Mugabe, of course, is a good friend of Hugo Chavez. Surprise, surprise.

There Go the Banks...

The ongoing disaster in Venezuela should serve as an object lesson for those who think democracy cures all problems (ahem, George W. Bush). As Hugo Chaves marches his country down the glorious path to 21st Century Socialism, he is systematically jettisoning all the legal constraints on his own power, and driving a wrecking ball through Venezuela's financial system. But since he is doing it "for the people," his voters (he was democratically elected, recall) will love him even more for it - until the inevitable economic consquences crash down on them - which he will cheerfully blame on an American conspiracy, no doubt.

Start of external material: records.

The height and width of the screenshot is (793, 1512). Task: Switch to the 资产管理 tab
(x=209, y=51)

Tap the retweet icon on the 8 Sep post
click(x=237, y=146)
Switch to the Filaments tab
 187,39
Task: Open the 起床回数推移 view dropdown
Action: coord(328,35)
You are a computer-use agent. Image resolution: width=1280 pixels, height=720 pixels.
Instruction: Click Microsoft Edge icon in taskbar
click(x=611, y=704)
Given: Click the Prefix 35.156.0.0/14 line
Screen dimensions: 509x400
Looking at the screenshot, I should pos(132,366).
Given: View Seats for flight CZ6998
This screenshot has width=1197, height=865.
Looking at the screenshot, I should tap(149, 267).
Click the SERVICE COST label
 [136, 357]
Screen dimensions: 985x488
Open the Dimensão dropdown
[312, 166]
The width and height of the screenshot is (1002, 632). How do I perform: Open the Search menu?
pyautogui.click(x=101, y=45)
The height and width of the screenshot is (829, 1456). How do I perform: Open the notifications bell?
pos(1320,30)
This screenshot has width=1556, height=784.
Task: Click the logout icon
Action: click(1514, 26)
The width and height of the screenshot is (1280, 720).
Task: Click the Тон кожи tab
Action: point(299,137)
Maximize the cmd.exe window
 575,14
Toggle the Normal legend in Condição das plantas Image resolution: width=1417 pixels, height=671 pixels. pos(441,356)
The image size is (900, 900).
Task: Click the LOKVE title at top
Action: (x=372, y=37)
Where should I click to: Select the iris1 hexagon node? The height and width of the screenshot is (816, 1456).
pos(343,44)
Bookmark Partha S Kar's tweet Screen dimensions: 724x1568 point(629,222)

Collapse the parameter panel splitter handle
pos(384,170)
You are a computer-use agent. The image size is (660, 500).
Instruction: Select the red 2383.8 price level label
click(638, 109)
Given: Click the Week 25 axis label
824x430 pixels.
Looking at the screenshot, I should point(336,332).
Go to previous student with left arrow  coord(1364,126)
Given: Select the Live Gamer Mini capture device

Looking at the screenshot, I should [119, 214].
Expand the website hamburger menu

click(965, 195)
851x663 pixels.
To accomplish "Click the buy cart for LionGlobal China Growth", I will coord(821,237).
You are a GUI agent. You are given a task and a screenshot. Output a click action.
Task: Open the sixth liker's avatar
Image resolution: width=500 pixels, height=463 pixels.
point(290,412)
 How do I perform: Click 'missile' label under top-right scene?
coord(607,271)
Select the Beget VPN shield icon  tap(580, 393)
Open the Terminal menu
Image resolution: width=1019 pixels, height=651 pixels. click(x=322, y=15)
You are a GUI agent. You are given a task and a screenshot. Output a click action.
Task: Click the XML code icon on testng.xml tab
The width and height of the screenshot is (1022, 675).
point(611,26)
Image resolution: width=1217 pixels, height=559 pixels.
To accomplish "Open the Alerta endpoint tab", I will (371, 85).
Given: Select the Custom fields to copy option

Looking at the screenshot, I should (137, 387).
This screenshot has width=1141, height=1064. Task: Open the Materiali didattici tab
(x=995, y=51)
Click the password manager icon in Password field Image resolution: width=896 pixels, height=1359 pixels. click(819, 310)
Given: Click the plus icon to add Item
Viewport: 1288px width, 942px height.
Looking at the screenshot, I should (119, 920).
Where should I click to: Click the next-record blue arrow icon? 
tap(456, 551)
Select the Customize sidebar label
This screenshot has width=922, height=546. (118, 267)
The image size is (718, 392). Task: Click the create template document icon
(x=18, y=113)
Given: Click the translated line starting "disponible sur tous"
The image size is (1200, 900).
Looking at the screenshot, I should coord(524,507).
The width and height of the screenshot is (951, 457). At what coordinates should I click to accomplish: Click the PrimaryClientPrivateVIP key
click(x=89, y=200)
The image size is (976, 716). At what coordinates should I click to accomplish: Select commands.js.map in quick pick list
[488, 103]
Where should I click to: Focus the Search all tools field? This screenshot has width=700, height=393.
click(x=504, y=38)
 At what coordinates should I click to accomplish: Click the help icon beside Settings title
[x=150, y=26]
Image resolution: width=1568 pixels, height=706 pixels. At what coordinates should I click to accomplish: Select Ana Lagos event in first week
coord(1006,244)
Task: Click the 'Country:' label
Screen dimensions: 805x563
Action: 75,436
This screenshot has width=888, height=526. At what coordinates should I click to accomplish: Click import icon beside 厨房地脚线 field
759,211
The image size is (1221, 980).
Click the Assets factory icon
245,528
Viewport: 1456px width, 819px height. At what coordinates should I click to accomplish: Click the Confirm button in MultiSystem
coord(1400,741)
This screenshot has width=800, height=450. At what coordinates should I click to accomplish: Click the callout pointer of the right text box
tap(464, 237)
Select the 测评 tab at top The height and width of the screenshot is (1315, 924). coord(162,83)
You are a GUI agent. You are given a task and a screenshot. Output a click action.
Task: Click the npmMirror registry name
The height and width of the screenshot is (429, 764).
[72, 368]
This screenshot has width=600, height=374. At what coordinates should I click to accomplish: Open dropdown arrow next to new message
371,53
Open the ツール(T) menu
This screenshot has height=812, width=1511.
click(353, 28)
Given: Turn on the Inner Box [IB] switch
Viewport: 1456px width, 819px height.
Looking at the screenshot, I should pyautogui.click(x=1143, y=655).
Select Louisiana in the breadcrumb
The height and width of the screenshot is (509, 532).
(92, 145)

CARACAS, Venezuela — President Hugo Chavez ordered Venezuela's bank deposit protection fund to transfer its assets "to the poor," the latest move threatening to undermine one of the country's autonomous financial institutions.

Venezuela's Fogade insurance fund holds properties and other assets, which guarantee deposits in the banking system, much like the U.S. government's Federal Deposit Insurance Corporation.

"I want all the assets held by Fogade to be passed to the Republic," Chavez said Thursday on his "Hello, President" TV talk show.

"Fogade has many warehouses, it has many properties. All that I am going to give to the people, to the poor," he said. "Fogade must disappear."

Chavez added Fogade has a "long list" of acquired properties that are not being put to use. "This cannot be. Pass me (the list) and I'm going to pass it on to the people," he said.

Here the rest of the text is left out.